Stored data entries
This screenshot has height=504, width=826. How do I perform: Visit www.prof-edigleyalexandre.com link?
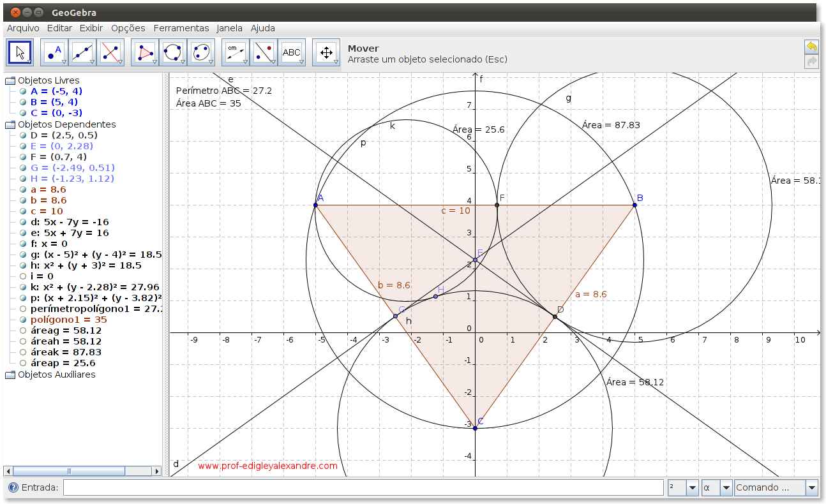tap(268, 466)
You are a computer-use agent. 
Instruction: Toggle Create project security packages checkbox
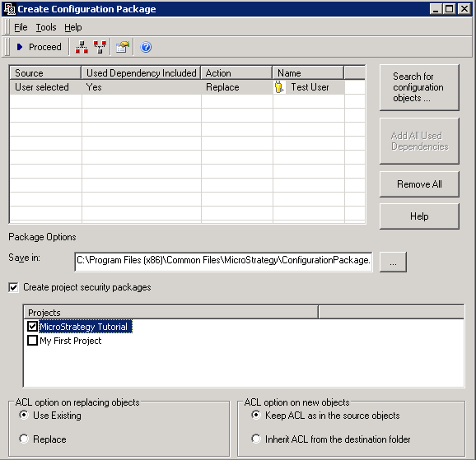pyautogui.click(x=13, y=287)
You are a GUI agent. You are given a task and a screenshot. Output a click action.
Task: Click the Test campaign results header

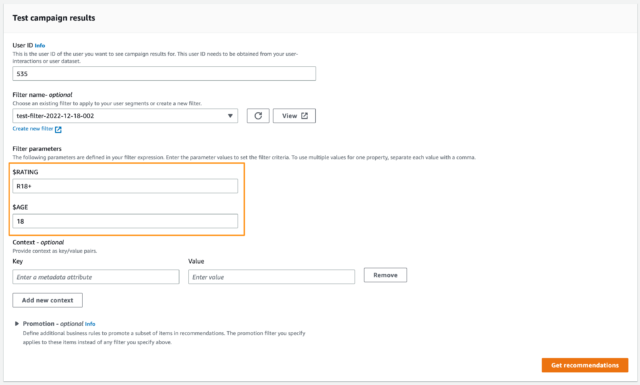coord(54,18)
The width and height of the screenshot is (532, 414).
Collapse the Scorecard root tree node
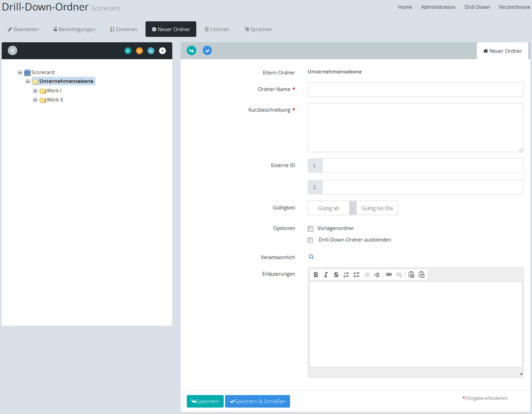click(x=20, y=72)
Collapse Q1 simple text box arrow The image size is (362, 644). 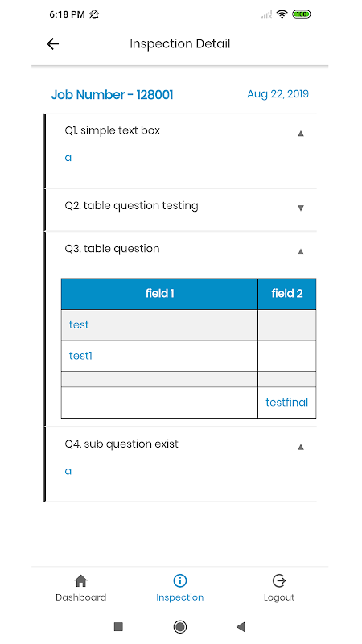[301, 133]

● ASSIGNMENT
Copy each line of the records that contains the word "agent".

● RESPONSE TO THE EXERCISE
You are a computer-use agent. 
You are a GUI agent. You are given a task and a screenshot. Output a click action.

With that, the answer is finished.